Work instructions:
1 > List each distinct username that heads a post in the forum thread below about the Sette issue.
2 > Translate the sentence "I re-seated the burrs and all is well." from the forum thread below about the Sette issue into Spanish.

Excerpt to read:

# Sette issue



## 4085 (Nov 23, 2012)

Since I put in the shims, (I rarely have to alter grind settings as I use very similar beans) I noticed that the lever you would use to adjust the top setting, when moved it also rotated the bottom dial......I dropped the burrs (probably about 2 grams retention in the burr plastic cup) and now, it seems to click nicely which it did not before. Stupid question but do you just think I had not re-seated them correctly?


----------



## Glenn (Jun 14, 2008)

That would be a reasonable conclusion to draw.


----------



## itguy (Jun 26, 2015)

Haven't had any issues with the clicks on mine since I put the shims in - probably just seating


----------



## gcs (Sep 7, 2016)

Mine clicks and lower micro adjustment rotate with upper macro adjustment.


----------



## 4085 (Nov 23, 2012)

I re-seated the burrs and all is well. Now I can use the micro lever without the bottom dial turning....still very impressed with the non weigh version, for what it is and costs...


----------



## adz313 (Apr 13, 2016)

dfk41 said:


> I re-seated the burrs and all is well. Now I can use the micro lever without the bottom dial turning....still very impressed with the non weigh version, for what it is and costs...


Good to hear you're still impressed.

I've got one sat in a box waiting for an impending house move - while I realise it won't compete with some of the higher end options, I'm hoping it will serve my needs for now...


----------



## gcs (Sep 7, 2016)

adz313 said:


> Good to hear you're still impressed.
> 
> I've got one sat in a box waiting for an impending house move - while I realise it won't compete with some of the higher end options, I'm hoping it will serve my needs for now...


Well,I think you get what you paid.


----------



## shannigan (Jun 1, 2015)

dfk41 said:


> I re-seated the burrs and all is well. Now I can use the micro lever without the bottom dial turning....still very impressed with the non weigh version, for what it is and costs...


Hi @dfk41 , could you clarify what you mean by this? When you adjust the 'macro' setting using the lever, does the lower 'micro' adjust ring stay exactly where it is - i.e. are the 2 moving independently? If I move the upper adjustment, the lower ring also moves with it, but it stays at the same setting relative to the vertical marker line.

Thanks,

Steve


----------



## 4085 (Nov 23, 2012)

shannigan said:


> Hi @dfk41 , could you clarify what you mean by this? When you adjust the 'macro' setting using the lever, does the lower 'micro' adjust ring stay exactly where it is - i.e. are the 2 moving independently? If I move the upper adjustment, the lower ring also moves with it, but it stays at the same setting relative to the vertical marker line.
> 
> Thanks,
> 
> Steve


I found after shimming, that the lever to adjust the top ring was stiff and when I moved it the bottom dial also moved. SO I just pulled the burrs out, cleaned everything and put them back in carefully. Now, the top lever moves easily and the bottom dial stays put!


----------

Record extracts:
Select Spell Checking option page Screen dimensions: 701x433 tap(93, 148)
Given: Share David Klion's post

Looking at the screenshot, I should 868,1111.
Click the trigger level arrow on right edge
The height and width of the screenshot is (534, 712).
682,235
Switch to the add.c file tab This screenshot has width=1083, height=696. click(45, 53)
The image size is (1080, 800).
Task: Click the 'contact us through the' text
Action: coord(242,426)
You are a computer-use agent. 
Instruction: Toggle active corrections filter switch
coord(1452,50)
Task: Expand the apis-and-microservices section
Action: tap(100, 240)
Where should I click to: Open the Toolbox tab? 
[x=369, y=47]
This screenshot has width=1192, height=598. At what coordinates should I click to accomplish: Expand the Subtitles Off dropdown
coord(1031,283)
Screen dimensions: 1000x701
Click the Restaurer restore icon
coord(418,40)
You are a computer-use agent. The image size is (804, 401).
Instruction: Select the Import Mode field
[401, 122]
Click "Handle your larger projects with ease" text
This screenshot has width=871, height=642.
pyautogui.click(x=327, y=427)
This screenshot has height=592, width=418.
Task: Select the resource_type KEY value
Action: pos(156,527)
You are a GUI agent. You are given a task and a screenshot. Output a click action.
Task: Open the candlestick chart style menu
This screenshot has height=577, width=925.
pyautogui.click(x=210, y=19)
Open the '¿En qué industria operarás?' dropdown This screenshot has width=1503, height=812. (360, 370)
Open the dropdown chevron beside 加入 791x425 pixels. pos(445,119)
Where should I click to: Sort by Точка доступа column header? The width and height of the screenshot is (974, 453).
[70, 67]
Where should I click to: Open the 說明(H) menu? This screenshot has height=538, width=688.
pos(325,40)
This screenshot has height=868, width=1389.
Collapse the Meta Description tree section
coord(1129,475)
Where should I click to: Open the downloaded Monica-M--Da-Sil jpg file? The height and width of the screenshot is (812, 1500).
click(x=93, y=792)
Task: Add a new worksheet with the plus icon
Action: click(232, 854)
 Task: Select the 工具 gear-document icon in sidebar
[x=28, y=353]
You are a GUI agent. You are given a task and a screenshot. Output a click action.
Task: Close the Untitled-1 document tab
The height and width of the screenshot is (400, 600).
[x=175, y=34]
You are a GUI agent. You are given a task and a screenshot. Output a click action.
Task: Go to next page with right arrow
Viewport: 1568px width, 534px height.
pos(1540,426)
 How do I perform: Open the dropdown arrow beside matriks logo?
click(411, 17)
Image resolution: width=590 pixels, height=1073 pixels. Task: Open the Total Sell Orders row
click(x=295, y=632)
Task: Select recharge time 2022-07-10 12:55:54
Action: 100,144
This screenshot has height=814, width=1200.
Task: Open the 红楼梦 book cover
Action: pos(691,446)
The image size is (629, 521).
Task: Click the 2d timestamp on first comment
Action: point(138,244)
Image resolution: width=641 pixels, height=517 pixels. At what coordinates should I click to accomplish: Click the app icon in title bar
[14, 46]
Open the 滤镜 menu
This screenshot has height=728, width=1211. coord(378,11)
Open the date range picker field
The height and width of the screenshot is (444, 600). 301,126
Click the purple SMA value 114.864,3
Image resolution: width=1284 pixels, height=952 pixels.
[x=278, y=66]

Task responses:
1 >
4085
Glenn
itguy
gcs
adz313
shannigan

2 > Volví a asentar las muelas y todo está bien.